The key product strategy is continually improving the player experience, rather than raising money early to capture the market. The early team chose free play and direct browser access, using the experience they genuinely wanted as chess players as their standard. Allebest's advice to founders is similarly unconventional: "Follow your heart, work out what you want to exist in the world, and pursue it relentlessly." His team chose remote work, no fundraising, no paid user acquisition, and a market considered too small—almost the exact opposite of the startup template at the time.

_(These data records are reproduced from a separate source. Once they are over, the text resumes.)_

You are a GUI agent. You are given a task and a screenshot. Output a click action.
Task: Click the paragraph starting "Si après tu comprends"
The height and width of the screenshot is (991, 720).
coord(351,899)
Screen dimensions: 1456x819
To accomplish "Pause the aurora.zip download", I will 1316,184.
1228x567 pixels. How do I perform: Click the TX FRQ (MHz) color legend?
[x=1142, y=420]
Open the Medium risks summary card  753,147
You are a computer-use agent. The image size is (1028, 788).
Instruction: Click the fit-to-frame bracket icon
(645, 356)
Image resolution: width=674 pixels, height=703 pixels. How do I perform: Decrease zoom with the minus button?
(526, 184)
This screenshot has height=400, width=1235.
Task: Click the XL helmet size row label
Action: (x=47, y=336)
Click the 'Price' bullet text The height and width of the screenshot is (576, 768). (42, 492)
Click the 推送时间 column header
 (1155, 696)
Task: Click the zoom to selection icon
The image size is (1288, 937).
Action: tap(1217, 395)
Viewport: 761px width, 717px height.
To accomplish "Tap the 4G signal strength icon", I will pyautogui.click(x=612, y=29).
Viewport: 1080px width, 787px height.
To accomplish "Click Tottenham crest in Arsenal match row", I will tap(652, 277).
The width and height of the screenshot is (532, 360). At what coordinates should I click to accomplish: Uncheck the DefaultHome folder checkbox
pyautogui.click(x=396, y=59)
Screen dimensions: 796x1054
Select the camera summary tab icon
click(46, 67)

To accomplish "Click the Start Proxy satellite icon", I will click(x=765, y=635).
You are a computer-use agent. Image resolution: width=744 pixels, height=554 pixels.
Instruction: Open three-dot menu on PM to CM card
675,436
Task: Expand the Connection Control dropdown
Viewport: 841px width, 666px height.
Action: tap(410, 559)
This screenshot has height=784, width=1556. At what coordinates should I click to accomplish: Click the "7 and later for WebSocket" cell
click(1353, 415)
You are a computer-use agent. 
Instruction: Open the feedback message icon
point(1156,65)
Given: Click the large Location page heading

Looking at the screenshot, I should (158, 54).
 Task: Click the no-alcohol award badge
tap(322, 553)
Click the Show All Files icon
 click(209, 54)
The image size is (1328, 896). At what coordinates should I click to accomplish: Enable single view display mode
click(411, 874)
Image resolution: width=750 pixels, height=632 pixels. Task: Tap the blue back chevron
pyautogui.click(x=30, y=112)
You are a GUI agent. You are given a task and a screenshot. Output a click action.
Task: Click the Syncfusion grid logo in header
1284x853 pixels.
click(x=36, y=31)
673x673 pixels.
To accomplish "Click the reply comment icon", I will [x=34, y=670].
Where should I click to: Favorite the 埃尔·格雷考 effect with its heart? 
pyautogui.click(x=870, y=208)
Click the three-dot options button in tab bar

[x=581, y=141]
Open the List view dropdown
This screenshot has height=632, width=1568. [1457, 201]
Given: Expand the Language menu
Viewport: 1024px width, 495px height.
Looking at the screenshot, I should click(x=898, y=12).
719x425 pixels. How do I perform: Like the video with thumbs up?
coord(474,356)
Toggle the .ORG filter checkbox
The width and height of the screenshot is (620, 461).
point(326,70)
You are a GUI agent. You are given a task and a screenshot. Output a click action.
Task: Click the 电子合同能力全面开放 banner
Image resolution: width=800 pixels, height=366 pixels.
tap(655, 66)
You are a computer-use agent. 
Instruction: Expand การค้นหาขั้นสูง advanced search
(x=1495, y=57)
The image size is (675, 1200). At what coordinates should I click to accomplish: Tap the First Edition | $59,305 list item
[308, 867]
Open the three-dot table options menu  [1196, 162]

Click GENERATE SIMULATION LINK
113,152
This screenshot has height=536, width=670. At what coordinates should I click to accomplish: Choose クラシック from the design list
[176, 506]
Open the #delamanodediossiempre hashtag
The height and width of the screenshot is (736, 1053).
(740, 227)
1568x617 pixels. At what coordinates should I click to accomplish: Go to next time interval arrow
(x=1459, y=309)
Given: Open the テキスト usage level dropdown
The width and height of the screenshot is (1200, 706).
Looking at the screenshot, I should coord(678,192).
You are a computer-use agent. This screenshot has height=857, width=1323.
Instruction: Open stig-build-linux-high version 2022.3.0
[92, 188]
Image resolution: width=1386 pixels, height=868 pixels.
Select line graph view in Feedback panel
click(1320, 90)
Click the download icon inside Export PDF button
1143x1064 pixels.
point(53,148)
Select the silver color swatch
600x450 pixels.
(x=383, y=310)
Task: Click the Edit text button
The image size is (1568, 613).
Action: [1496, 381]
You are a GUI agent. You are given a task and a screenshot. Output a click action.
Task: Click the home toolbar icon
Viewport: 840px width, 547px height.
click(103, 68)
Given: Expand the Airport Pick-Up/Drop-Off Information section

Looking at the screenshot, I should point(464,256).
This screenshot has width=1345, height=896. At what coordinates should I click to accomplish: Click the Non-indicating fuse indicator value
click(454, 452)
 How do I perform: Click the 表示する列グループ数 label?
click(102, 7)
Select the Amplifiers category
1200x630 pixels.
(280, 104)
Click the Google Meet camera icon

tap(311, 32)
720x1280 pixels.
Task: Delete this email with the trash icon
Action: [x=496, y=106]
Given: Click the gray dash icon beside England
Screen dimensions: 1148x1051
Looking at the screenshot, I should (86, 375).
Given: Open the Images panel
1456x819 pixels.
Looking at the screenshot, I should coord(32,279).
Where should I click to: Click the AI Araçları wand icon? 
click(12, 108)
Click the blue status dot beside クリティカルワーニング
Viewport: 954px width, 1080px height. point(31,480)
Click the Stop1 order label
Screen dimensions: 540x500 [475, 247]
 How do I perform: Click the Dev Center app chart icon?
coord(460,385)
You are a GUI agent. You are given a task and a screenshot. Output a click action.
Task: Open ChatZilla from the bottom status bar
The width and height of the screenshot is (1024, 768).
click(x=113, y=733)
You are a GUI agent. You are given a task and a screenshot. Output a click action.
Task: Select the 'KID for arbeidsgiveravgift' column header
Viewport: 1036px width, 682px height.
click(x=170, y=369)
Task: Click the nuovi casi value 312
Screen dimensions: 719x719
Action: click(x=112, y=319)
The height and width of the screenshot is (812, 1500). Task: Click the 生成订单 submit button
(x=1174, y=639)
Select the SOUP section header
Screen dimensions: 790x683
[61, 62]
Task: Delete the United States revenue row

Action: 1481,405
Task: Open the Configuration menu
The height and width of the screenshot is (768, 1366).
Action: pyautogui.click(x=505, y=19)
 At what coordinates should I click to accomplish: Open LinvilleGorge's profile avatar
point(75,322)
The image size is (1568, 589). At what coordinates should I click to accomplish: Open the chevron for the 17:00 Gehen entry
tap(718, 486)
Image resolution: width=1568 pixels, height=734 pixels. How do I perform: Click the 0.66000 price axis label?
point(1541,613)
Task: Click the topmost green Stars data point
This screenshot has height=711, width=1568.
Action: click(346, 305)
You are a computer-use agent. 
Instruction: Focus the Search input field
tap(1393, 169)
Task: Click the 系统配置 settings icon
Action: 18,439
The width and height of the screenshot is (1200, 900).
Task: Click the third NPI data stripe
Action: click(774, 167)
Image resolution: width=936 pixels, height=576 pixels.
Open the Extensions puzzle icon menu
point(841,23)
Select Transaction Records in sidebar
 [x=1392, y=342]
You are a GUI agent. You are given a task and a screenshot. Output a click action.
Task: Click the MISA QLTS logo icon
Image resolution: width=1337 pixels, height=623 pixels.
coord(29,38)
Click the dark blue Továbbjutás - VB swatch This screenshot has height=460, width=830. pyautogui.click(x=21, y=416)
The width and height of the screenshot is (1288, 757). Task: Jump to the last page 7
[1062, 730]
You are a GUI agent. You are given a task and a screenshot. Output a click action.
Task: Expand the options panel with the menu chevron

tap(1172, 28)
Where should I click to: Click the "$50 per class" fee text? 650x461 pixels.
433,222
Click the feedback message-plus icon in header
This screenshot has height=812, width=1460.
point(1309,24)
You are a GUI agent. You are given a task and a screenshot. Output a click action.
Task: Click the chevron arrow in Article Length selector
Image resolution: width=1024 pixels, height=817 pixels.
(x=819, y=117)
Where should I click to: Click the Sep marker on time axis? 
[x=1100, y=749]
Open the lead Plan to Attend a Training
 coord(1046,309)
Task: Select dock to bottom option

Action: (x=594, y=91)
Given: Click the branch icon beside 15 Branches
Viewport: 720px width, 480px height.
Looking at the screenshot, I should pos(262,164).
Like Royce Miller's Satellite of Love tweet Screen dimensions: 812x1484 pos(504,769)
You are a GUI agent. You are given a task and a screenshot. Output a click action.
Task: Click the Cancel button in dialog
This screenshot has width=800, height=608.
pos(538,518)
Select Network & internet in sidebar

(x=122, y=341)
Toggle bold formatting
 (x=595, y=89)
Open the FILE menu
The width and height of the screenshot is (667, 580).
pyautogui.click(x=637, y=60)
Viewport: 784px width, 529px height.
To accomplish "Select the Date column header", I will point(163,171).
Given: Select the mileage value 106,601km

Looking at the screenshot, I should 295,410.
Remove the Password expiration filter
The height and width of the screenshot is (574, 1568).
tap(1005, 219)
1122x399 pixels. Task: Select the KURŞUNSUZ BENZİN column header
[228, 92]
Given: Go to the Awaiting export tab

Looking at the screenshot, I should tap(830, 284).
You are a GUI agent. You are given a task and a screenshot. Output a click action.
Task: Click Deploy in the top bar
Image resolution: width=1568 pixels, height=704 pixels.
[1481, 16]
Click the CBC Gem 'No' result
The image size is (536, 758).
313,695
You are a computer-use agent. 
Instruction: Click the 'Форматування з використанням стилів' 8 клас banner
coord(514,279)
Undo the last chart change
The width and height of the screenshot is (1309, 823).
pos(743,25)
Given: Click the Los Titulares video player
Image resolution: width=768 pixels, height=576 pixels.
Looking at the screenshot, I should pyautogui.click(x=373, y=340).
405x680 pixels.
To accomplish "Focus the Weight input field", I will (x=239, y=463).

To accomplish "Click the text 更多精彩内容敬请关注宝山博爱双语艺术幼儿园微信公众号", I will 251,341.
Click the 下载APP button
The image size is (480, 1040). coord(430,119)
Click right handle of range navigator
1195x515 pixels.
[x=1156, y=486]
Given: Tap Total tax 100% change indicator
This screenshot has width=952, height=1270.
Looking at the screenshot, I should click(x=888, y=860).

Within Chess.com, AI was first used to shorten the distance from "finding a problem" to "shipping code." It assists with support automation, data analysis, specification writing, and agentic development, and the company has built GNS, an internal authentication and knowledge layer with permission controls. On the product side, it is developing a portable AI coach that aggregates player data, compares users with players at similar and higher levels, and identifies improvements needed to advance. The prototype coach can also analyze the user's past week of games, proactively offer feedback, and chat, though Allebest clearly believes it does not replace human coaches for users needing deep guidance.
Chess.com is also extending its chess experience into poker and other classic games. Its poker rating seeks to measure "how good a player really is" by combining the levels of others at the table, chips won, and the number of hands played, rather than merely looking at who puts in more money. Allebest believes ratings may ultimately become as important as money because they represent players' judgments about their own skill and worth. The broader lesson is that superhuman AI does not automatically erase the meaning of human skill. Technology can improve education and solve social problems or worsen wealth concentration; outcomes still depend on how people establish rules, distribute benefits, and take responsibility for governance.